## ZADANIA DO WYKONANIA
• a. Przepisz w formie krótkiej listy akapit artykułu o barierkach w Brzegu zaczynający się od słów „- Kilka miesięcy temu drogowcy obniżyli krawężniki”. Zachowaj najważniejsze fakty.
• b. Wzdłuż jakiej ulicy ustawiono słupki odgradzające chodnik od drogi według artykułu o barierkach w Brzegu?

## FRAGMENT ŹRÓDŁA
__________

Konfilkt o drogowe barierki w Brzegu. Właściciele sklepów są oburzeni

Tomasz Dragan
Antoni Micewicz: - Drogowcy mają ludzi w nosie. Postawili sobie barierki tak, jak chcieli i na nikogo nie zwracają uwagi.
Antoni Micewicz: - Drogowcy mają ludzi w nosie. Postawili sobie barierki tak, jak chcieli i na nikogo nie zwracają uwagi. Tomasz Dragan
Słupki odgradzające chodnik od drogi ustawiono wzdłuż ulicy Armii Krajowej. Problem w tym, że przed biurem pracy i sklepami jest parking. - Na naszych planach go nie ma - tłumaczą drogowcy.

Antoniemu Micewiczowi, właścicielowi sklepu z częściami żelaznymi przy ul. Armii Krajowej przypominają się czasy PRL, kiedy to przed wystawą stało więcej rowerów niż samochodów. Tak jest i dzisiaj.

- Kilka miesięcy temu drogowcy obniżyli krawężniki, by ułatwić dojazd na parking. Ustawili wtedy dwie barierki przy znajdującym się tu przejściu dla pieszych - opowiada oburzony właściciel sklepu. - Wtedy napisałem pismo do zarządu dróg, by coś zrobili z tymi barierami. Przecież tu zawsze był parking. Dla sklepów i dla biura pracy. Odpisali wtedy, że na wiosnę zajmą się sprawą. I zajęli się: dodali jeszcze cztery barierki blokując w ten sposób całkowicie wjazd na parking!

__________

## ZAPISANE DANE
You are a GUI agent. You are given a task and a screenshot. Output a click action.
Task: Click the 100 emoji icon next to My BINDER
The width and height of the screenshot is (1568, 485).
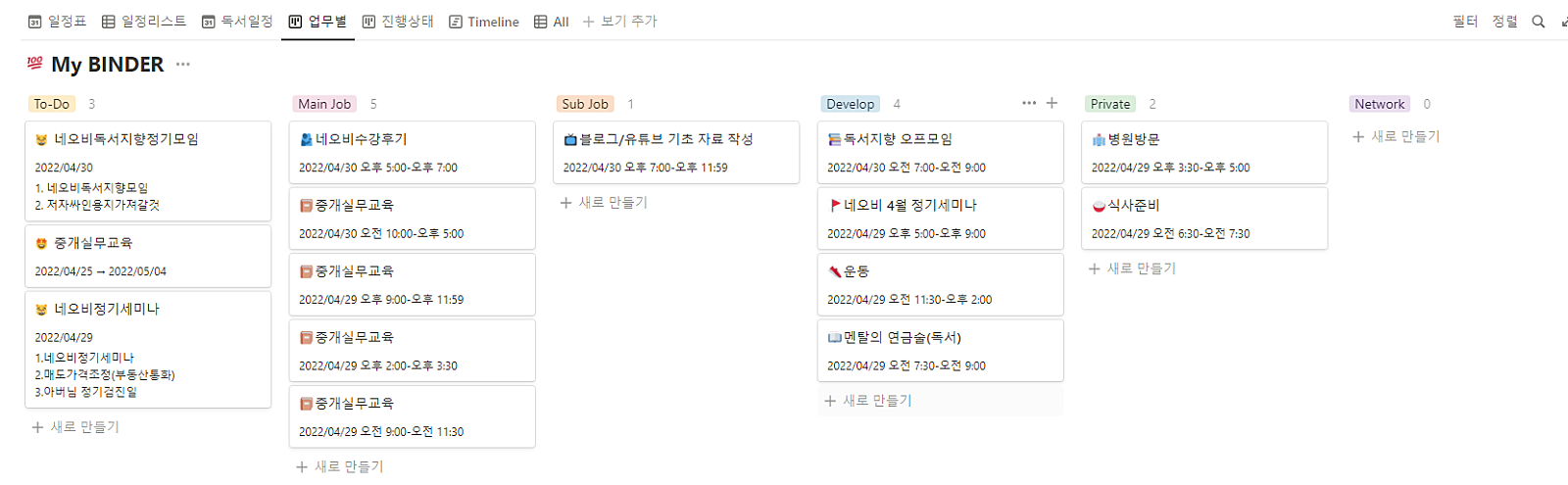point(35,64)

__________

## ODPOWIEDZI
• a.
- Kilka miesięcy temu drogowcy obniżyli krawężniki, by ułatwić dojazd na parking, i postawili dwie barierki przy przejściu dla pieszych.
- Właściciel sklepu napisał do zarządu dróg, by coś zrobiono z barierami, bo w tym miejscu zawsze był parking dla sklepów i biura pracy.
- Zarząd odpisał, że zajmie się sprawą na wiosnę.
- Drogowcy dodali potem cztery kolejne barierki, które całkowicie zablokowały wjazd na parking.

• b. Wzdłuż ulicy Armii Krajowej.